Here's a MWE of my code:

import numpy as np
import timeit

def random_data(N):
    # Generate some random data.
    return np.random.uniform(0., 10., N)

# Data lists.
array1 = np.array([random_data(4) for _ in range(1000)])
array2 = np.array([random_data(3) for _ in range(2000)])

# Function.
def func():
    # Empty list that holds all values obtained in for loop.    
    lst = []
    for elem in array1:
        # Avoid numeric errors if one of these values is 0.            
        e_1, e_2 = max(elem[0], 1e-10), max(elem[1], 1e-10)
        # Obtain three parameters.
        A = 1./(e_1*e_2)
        B = -0.5*((elem[2]-array2[:,0])/e_1)**2
        C = -0.5*((elem[3]-array2[:,1])/e_2)**2
        # Apply exponential.
        value = A*np.exp(B+C)
        # Store value in list.
        lst.append(value)

    return lst

# time function.
func_time = timeit.timeit(func, number=100)
print func_time

Is it possible to speed up func without having to recurr to parallelization?

Answer 1

Here's what I have so far. My approach is to do as much of the math as possible across numpy arrays.

Optimizations:

• Calculate As within numpy
• Re-factor calculation of B and C by splitting them into factors, some of which can be computed within numpy

Code:

def optfunc():
    e0 = array1[:, 0]
    e1 = array1[:, 1]
    e2 = array1[:, 2]
    e3 = array1[:, 3]

    ar0 = array2[:, 0]
    ar1 = array2[:, 1]

    As = 1./(e0 * e1)
    Bfactors = -0.5 * (1 / e0**2)
    Cfactors = -0.5 * (1 / e1**2)

    lst = []
    for i, elem in enumerate(array1):
        B = ((elem[2] - ar0) ** 2) * Bfactors[i]
        C = ((elem[3] - ar1) ** 2) * Cfactors[i]
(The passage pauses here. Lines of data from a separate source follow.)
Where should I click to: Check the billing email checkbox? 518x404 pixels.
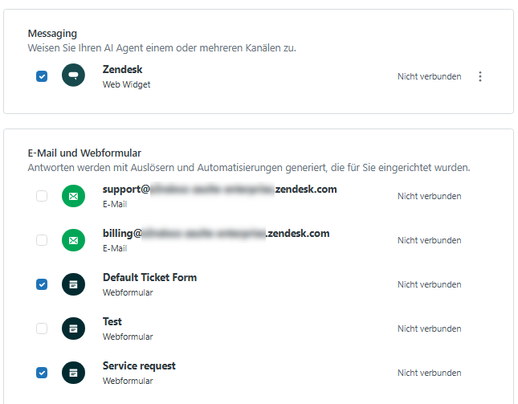(42, 240)
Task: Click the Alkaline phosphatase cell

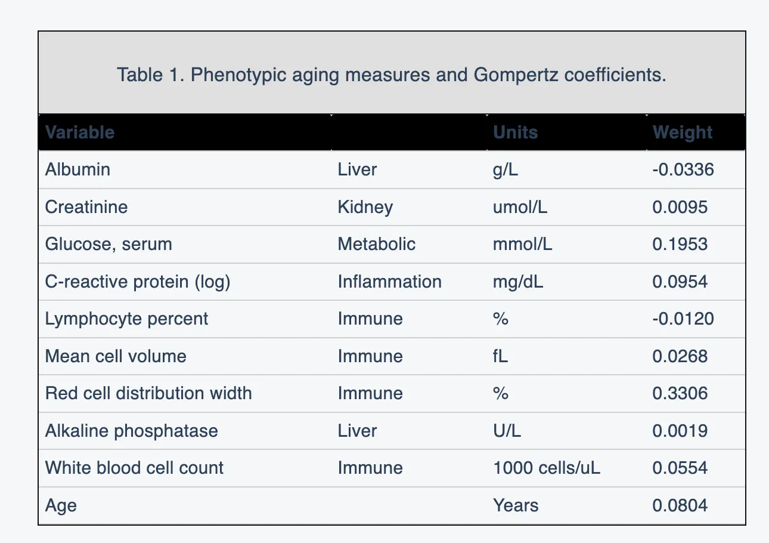Action: (x=131, y=431)
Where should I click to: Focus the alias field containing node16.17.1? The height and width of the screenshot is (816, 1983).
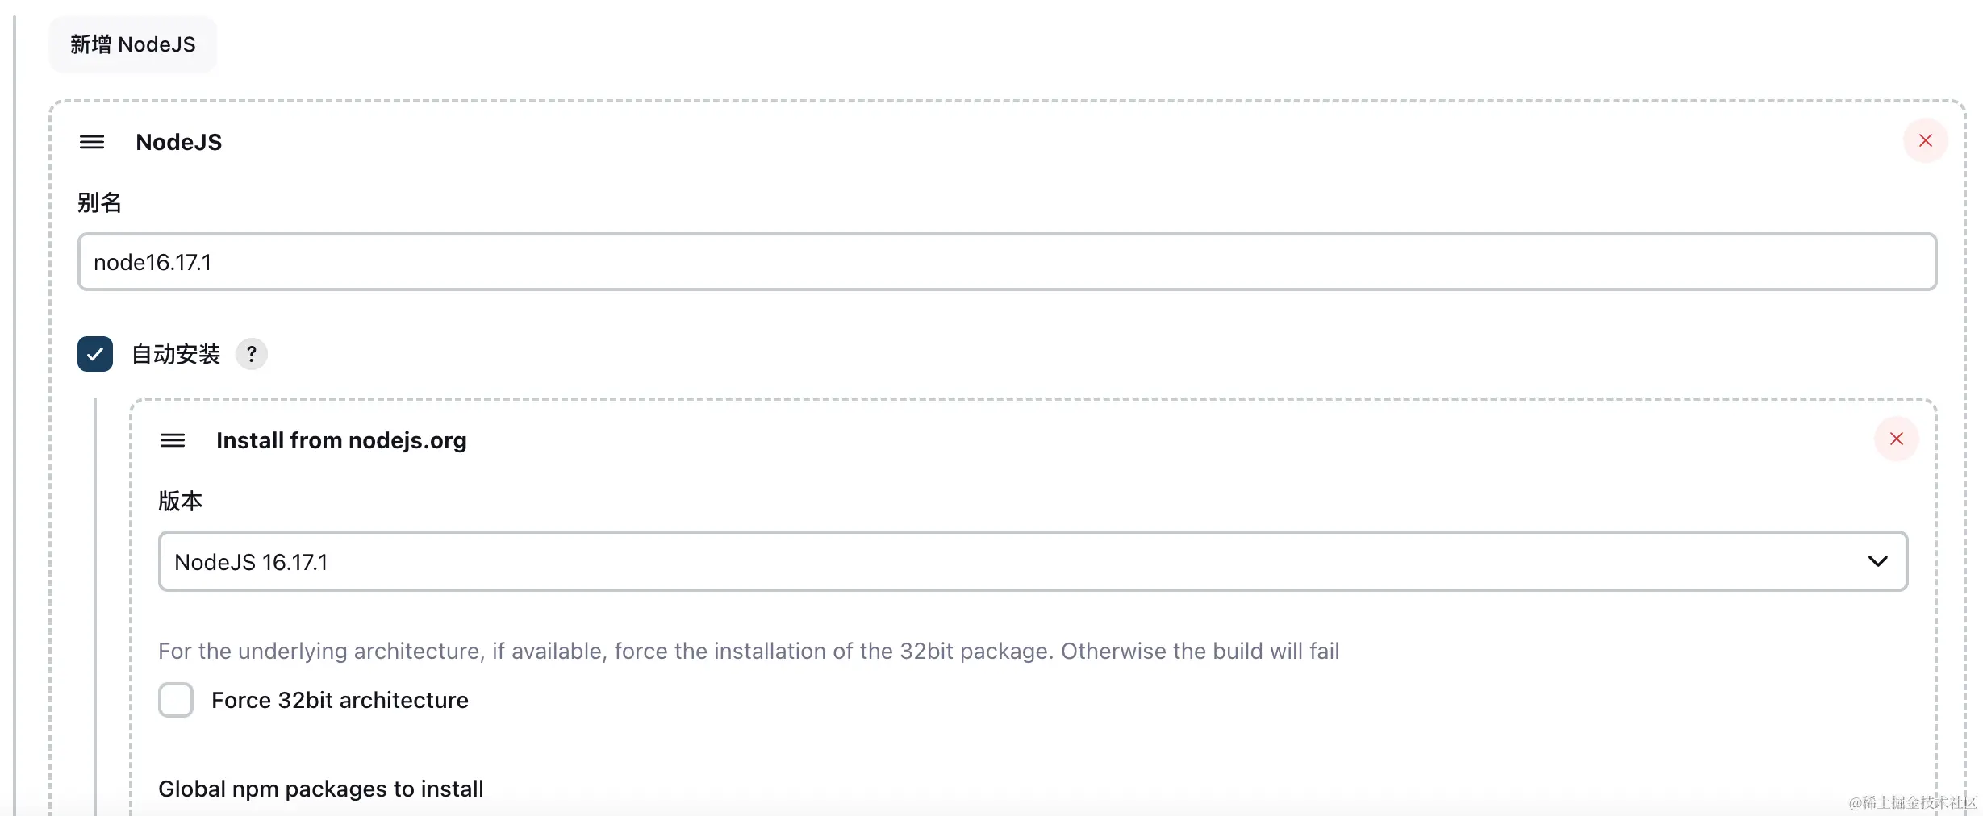(x=1006, y=262)
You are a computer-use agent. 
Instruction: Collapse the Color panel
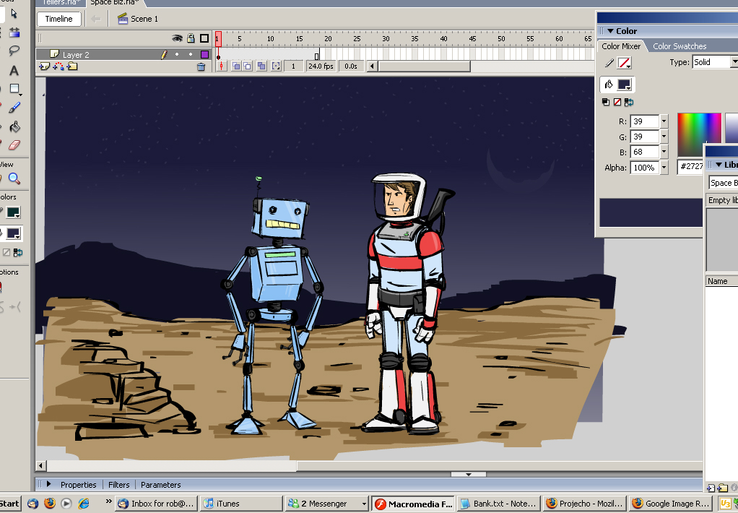(x=609, y=31)
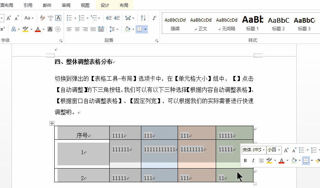320x188 pixels.
Task: Open font name dropdown in mini toolbar
Action: tap(264, 150)
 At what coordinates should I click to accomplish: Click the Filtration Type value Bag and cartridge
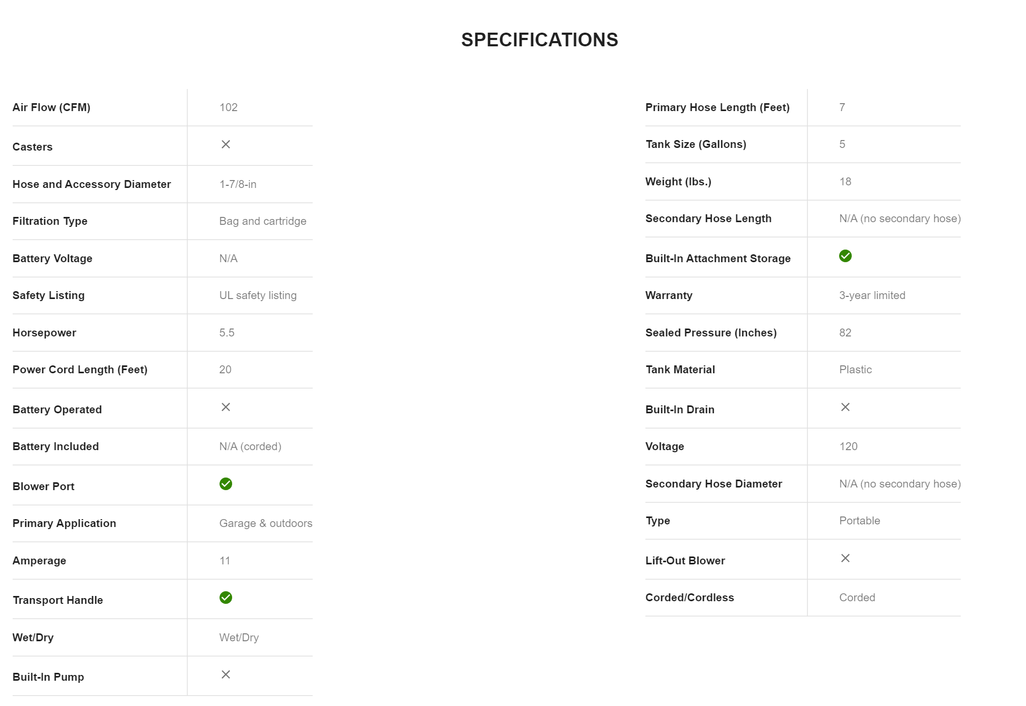pos(263,221)
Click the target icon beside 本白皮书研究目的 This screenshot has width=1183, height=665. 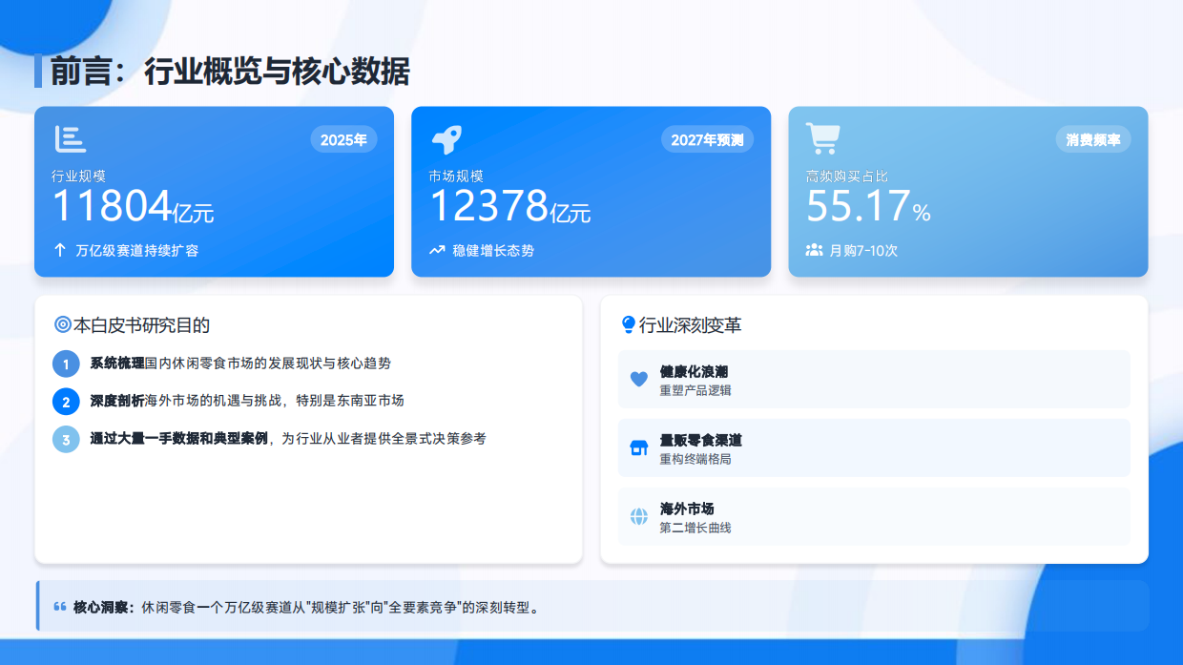(x=61, y=324)
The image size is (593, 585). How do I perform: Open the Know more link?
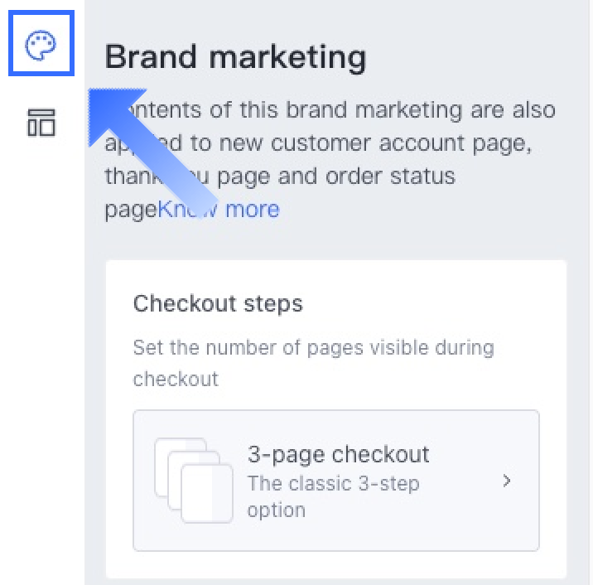point(219,209)
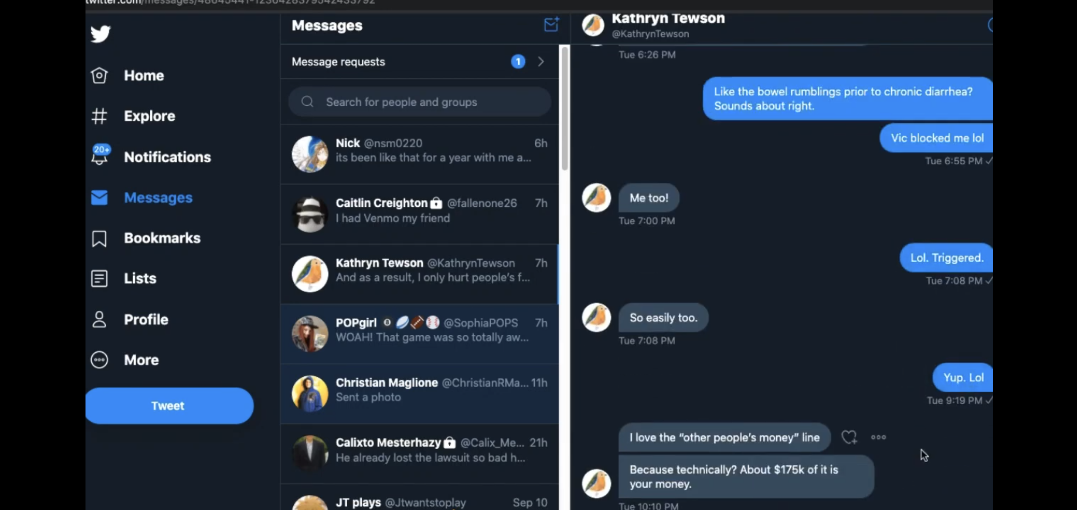Expand the More menu in sidebar
1077x510 pixels.
125,360
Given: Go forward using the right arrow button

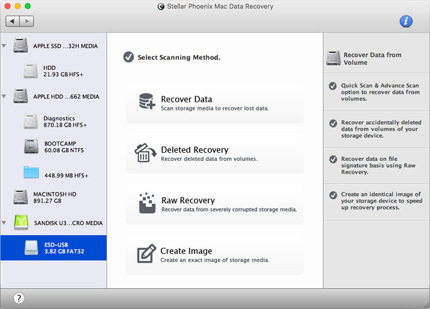Looking at the screenshot, I should (x=28, y=22).
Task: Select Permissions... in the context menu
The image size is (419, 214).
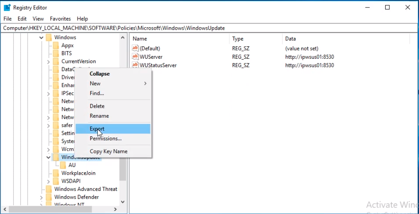Action: pyautogui.click(x=105, y=138)
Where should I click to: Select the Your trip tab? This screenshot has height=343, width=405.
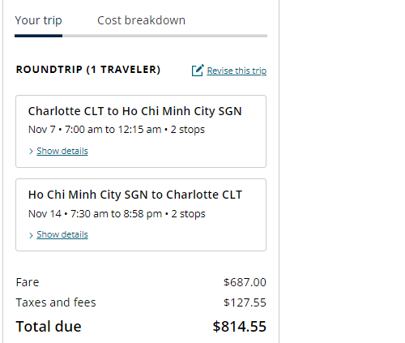pos(38,20)
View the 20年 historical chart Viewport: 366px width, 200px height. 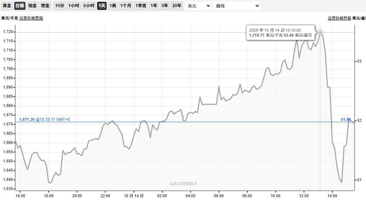[176, 6]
        value = As[i]*np.exp(B+C)

        lst.append(value)

    return lst

print np.allclose(optfunc(), func())

# time function.
func_time = timeit.timeit(func, number=10)
opt_func_time = timeit.timeit(optfunc, number=10)
print "%.3fs --> %.3fs" % (func_time, opt_func_time)

Result:

True
0.759s --> 0.485s

---

At this point I'm stuck. I managed to do it entirely without python for loops, but it is slower than the above version for a reason I do not yet understand:

def optfunc():
    x = array1
    y = array2

    x0 = x[:, 0]
    x1 = x[:, 1]
    x2 = x[:, 2]
    x3 = x[:, 3]

    y0 = y[:, 0]
    y1 = y[:, 1]

    A = 1./(x0 * x1)
    Bfactors = -0.5 * (1 / x0**2)
    Cfactors = -0.5 * (1 / x1**2)

    B = (np.transpose([x2]) - y0)**2 * np.transpose([Bfactors])
    C = (np.transpose([x3]) - y1)**2 * np.transpose([Cfactors])

    return np.transpose([A]) * np.exp(B + C)

Result:

True
0.780s --> 0.558s

However note that the latter gets you an np.array whereas the former only gets you a Python list... this might account for the difference but I'm not sure.